In networking, a session is an interactive information interchange between two or more communicating devices (e.g., a server and a client). A session is typically stateful, meaning that at least one of the communicating parts needs to save information about the session history in order to be able to communicate, as opposed to stateless communication, where the communication includes independent requests with responses. Client-side sessions typically use cookies to maintain state without storing data on the server. When presenting a dynamic web page, the server sends the current state data to the client in the form of a cookie. The client saves the cookie and sends it back to the server with a new request. The server uses the data to remember the state of the application for that specific client and generate an appropriate response.
The session can be initiated using a variety of protocols available for network communications. For example, Internet browsers typically use the Hypertext Transport Protocol (HTTP) as the primary means of browsing the World Wide Web. Other protocols can be used. For example, some applications, such as email applications, use a remote procedure call (RPC) as an inter-process communication that allows a computer program to cause a subroutine or procedure to execute in another computer. Thus, using RPC, the programmer writes the same code whether the subroutine is local to the executing program, or remote.

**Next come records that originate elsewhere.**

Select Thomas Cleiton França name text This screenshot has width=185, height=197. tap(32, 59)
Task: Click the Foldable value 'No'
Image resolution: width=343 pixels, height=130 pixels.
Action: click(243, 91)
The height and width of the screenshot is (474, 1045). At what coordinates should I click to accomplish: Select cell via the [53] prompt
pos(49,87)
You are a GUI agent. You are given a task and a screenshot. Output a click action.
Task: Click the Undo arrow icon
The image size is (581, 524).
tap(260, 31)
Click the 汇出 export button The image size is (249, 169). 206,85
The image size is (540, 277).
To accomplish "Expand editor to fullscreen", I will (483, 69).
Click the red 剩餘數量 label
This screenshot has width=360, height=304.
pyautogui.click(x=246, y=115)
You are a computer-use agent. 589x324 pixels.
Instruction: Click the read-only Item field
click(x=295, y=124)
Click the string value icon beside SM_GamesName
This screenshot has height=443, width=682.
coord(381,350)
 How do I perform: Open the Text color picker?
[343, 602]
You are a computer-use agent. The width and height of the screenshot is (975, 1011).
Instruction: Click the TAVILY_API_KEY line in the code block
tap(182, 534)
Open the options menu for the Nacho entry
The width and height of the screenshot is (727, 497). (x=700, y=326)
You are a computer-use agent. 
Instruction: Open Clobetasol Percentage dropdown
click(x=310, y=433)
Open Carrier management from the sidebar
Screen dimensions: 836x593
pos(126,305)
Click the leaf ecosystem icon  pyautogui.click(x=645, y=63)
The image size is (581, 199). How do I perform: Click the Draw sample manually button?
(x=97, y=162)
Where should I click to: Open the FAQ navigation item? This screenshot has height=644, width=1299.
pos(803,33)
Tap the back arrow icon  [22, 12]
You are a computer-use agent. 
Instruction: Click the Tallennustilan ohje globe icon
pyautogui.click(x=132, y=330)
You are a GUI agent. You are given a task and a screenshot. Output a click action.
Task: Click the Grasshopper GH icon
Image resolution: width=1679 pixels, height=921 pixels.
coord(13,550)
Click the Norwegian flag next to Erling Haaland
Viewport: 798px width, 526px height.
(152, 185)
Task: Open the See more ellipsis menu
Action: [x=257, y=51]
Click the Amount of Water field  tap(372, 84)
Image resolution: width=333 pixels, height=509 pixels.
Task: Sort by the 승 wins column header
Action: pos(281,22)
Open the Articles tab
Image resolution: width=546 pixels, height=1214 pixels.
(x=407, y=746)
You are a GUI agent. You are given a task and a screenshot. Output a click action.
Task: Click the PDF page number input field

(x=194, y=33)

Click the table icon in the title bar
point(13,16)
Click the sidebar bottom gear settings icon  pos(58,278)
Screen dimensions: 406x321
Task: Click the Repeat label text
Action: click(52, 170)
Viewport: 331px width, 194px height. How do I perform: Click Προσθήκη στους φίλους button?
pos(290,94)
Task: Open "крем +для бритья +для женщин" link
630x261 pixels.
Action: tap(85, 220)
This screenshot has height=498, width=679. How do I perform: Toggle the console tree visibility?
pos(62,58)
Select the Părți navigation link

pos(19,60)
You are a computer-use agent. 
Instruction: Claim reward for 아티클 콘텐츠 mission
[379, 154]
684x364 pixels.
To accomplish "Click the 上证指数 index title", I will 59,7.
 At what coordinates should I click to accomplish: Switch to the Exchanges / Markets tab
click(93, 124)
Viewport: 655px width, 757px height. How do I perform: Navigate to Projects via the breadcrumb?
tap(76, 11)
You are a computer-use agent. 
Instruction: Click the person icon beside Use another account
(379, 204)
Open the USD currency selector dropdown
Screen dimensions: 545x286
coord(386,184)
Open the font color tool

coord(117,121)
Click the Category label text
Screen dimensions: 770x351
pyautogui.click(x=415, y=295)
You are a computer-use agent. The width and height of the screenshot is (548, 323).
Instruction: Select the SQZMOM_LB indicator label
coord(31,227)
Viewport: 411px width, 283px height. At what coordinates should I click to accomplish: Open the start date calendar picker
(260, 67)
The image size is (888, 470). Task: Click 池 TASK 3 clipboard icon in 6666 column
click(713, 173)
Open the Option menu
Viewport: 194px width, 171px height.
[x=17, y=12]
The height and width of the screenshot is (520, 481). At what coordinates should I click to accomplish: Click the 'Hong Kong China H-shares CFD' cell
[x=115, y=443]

Adapting RPC-based applications to a cloud environment can be challenging. For example, some applications are designed to communicate with a single server, while a cloud environment has potentially thousands of servers and is designed to scale to any desired size. Additionally, RPC communications can leave a session open for extended periods, which ties up network resources unnecessarily. In a specific example, some applications set up two HTTP connections or channels: one for outgoing requests to the server, and one for incoming responses from the server. In particular, existing RPC connections can use a two-channel half-duplex HTTP connection. Each channel is a non-standard ‘RPC_IN_DATA’ or ‘RPC_OUT_DATA’ HTTP method, and the Content-Length is always 1 GB. Such a structure for a cloud-based environment is inefficient.